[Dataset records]
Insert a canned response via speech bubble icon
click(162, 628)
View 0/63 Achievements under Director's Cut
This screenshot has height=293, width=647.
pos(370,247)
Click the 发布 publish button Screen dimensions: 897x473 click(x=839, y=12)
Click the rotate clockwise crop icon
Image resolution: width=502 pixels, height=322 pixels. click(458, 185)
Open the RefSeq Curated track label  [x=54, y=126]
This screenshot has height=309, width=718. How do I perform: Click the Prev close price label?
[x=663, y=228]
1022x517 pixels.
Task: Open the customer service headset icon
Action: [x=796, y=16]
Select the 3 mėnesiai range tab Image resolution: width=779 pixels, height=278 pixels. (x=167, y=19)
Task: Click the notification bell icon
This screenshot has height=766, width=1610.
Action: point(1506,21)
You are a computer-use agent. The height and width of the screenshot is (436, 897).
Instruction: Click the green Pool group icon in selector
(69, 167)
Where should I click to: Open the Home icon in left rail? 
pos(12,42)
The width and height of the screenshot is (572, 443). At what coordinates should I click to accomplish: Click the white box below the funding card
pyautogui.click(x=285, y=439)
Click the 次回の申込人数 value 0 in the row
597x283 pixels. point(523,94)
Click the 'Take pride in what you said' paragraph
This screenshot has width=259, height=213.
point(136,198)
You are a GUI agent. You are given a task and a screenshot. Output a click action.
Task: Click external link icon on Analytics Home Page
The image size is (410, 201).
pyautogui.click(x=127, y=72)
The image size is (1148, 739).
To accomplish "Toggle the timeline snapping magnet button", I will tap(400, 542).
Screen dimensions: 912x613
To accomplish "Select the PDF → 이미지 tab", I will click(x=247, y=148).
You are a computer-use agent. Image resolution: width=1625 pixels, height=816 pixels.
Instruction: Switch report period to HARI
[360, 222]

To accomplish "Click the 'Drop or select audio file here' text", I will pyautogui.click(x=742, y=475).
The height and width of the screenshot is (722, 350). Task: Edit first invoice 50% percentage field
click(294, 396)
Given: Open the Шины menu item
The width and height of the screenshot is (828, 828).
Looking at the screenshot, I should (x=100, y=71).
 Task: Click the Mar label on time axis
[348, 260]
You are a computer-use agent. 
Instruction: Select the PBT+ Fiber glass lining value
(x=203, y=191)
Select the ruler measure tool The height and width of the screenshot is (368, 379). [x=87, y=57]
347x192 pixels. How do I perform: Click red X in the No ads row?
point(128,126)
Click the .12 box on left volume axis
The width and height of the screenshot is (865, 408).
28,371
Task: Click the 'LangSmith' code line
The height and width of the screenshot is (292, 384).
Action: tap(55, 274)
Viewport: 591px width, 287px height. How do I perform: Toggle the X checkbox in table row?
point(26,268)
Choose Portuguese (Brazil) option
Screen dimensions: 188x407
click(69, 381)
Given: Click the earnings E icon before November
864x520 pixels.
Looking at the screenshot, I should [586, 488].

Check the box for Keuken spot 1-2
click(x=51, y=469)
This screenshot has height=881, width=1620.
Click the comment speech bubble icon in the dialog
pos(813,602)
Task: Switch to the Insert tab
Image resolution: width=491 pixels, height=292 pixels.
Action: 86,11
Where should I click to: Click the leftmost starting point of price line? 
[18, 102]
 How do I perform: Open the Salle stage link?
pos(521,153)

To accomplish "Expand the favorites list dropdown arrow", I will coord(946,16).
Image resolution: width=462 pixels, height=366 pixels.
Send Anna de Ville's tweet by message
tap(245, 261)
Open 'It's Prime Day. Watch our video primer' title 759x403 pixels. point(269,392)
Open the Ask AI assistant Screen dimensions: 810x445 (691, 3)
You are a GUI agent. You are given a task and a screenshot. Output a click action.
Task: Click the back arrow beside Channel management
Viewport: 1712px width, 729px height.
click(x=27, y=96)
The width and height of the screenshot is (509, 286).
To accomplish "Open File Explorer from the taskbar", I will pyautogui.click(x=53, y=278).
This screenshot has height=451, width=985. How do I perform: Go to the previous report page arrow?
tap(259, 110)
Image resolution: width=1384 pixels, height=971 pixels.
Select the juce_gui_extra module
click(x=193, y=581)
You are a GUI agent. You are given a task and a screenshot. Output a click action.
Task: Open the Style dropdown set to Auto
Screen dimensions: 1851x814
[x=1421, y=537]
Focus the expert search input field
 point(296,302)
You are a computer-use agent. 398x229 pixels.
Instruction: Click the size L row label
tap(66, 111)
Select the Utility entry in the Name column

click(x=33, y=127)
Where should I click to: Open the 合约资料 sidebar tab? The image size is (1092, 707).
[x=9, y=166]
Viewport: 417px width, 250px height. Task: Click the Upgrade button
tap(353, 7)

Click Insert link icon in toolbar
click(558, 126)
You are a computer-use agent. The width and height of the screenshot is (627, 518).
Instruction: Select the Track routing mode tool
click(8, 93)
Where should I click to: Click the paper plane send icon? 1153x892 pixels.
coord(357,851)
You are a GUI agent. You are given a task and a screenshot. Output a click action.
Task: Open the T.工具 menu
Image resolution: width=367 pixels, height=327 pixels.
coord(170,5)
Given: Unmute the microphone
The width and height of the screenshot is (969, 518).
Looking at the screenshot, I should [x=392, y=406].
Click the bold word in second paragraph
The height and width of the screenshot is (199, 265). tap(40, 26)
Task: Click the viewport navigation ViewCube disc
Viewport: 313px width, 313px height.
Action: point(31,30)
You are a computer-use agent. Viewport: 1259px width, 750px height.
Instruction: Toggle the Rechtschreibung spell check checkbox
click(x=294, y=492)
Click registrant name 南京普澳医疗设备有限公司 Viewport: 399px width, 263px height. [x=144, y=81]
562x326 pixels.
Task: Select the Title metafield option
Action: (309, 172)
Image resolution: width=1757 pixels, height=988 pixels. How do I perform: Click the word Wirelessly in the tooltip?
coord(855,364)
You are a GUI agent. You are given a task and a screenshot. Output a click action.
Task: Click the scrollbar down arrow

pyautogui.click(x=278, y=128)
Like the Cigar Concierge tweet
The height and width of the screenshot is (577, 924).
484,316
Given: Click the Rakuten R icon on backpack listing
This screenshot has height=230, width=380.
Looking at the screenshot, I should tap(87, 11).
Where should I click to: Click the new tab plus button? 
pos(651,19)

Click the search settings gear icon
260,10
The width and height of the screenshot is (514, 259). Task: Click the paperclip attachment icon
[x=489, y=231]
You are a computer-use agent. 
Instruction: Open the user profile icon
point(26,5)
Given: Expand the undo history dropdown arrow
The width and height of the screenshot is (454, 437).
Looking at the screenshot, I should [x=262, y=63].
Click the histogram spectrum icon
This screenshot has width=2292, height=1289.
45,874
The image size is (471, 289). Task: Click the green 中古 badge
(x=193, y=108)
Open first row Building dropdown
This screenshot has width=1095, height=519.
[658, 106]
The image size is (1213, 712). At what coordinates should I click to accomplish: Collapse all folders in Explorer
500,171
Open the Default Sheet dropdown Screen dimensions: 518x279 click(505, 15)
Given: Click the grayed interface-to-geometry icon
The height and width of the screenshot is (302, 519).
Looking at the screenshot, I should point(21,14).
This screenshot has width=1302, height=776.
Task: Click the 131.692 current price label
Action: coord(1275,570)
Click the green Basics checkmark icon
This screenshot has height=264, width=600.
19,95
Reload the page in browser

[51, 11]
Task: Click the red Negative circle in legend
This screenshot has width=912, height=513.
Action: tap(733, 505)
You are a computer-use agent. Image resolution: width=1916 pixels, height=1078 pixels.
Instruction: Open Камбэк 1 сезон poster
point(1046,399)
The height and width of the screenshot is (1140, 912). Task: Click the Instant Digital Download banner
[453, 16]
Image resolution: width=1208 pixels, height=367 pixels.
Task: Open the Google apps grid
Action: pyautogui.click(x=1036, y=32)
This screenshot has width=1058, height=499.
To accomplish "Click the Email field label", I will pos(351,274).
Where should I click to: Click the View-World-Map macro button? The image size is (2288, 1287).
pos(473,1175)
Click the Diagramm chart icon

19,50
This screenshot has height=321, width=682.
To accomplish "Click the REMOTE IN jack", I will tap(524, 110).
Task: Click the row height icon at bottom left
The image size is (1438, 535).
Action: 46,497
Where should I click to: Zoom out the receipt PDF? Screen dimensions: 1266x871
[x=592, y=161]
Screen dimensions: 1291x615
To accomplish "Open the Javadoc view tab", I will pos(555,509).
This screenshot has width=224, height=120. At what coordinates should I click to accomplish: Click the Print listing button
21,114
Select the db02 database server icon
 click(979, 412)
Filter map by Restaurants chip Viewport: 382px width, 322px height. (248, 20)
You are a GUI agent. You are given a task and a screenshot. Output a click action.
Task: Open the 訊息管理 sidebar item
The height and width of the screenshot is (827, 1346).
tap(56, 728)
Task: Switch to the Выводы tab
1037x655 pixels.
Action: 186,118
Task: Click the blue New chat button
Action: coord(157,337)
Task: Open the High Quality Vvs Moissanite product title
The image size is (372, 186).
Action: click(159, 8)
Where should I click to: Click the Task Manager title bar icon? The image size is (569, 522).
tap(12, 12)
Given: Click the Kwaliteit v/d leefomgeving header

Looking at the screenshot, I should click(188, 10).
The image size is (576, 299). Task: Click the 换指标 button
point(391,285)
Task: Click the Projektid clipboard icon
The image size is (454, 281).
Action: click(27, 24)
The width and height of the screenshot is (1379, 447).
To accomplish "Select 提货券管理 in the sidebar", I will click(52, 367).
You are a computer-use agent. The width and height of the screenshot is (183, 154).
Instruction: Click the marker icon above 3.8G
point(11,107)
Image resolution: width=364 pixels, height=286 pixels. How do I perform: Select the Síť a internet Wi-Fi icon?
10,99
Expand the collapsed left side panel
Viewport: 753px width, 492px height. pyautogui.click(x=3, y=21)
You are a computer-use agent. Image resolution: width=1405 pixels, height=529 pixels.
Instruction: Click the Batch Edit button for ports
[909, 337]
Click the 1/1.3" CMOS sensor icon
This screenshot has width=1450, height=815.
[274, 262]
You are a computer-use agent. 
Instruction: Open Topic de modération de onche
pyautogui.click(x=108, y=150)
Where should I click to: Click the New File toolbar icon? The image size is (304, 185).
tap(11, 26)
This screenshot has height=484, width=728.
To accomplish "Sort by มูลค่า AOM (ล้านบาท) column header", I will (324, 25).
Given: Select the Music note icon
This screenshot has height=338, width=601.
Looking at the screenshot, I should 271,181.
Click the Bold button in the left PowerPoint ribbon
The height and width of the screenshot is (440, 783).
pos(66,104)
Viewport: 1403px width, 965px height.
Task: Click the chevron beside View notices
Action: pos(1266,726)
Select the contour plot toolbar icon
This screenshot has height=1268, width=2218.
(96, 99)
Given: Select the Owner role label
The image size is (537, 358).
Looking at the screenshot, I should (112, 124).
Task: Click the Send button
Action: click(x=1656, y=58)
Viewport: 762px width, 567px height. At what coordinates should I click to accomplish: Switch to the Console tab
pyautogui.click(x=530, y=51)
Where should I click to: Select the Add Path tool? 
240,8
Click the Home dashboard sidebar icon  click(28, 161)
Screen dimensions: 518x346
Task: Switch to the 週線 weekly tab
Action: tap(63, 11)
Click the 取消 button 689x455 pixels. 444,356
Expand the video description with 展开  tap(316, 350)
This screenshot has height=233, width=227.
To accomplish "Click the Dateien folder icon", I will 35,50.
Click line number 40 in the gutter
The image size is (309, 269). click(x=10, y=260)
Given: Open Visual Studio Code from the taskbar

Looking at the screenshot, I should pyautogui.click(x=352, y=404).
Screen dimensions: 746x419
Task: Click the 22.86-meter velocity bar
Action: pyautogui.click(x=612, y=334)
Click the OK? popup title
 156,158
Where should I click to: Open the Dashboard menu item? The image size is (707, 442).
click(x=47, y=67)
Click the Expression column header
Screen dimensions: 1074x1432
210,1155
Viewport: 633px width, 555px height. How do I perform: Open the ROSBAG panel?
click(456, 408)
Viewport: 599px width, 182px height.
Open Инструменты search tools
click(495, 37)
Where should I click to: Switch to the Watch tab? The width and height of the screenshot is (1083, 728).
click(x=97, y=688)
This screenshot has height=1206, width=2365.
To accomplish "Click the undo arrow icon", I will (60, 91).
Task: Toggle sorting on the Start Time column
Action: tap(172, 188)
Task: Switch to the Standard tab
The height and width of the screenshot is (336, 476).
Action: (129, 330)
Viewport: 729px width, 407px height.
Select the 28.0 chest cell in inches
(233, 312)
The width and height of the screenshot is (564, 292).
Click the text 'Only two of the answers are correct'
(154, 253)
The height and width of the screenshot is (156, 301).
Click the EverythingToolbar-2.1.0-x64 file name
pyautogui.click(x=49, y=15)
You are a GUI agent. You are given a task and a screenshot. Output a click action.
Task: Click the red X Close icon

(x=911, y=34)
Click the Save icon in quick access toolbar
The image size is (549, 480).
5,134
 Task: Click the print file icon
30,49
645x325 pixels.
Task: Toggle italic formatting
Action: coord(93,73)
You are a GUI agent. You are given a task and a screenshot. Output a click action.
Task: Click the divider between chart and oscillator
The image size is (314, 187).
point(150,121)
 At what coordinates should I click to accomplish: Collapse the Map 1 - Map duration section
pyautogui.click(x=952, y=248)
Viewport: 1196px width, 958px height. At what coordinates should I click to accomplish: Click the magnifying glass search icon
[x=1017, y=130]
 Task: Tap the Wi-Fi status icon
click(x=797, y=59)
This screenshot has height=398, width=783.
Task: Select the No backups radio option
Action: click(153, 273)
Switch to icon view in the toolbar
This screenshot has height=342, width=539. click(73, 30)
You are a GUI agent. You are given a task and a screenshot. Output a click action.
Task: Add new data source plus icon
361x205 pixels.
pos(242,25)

_Work to complete_
Rewrite the lines of the listing from the one containing "Click the 发布" through the one containing "Action: point(1506,21)", inclusive, substituting "alert bell" for "notification bell" and leaving everything else the same.

_Written answer_
Click the 发布 publish button Screen dimensions: 897x473 click(x=839, y=12)
Click the rotate clockwise crop icon
Image resolution: width=502 pixels, height=322 pixels. click(458, 185)
Open the RefSeq Curated track label  [x=54, y=126]
This screenshot has height=309, width=718. How do I perform: Click the Prev close price label?
[x=663, y=228]
1022x517 pixels.
Task: Open the customer service headset icon
Action: [x=796, y=16]
Select the 3 mėnesiai range tab Image resolution: width=779 pixels, height=278 pixels. (x=167, y=19)
Task: Click the alert bell icon
This screenshot has height=766, width=1610.
Action: point(1506,21)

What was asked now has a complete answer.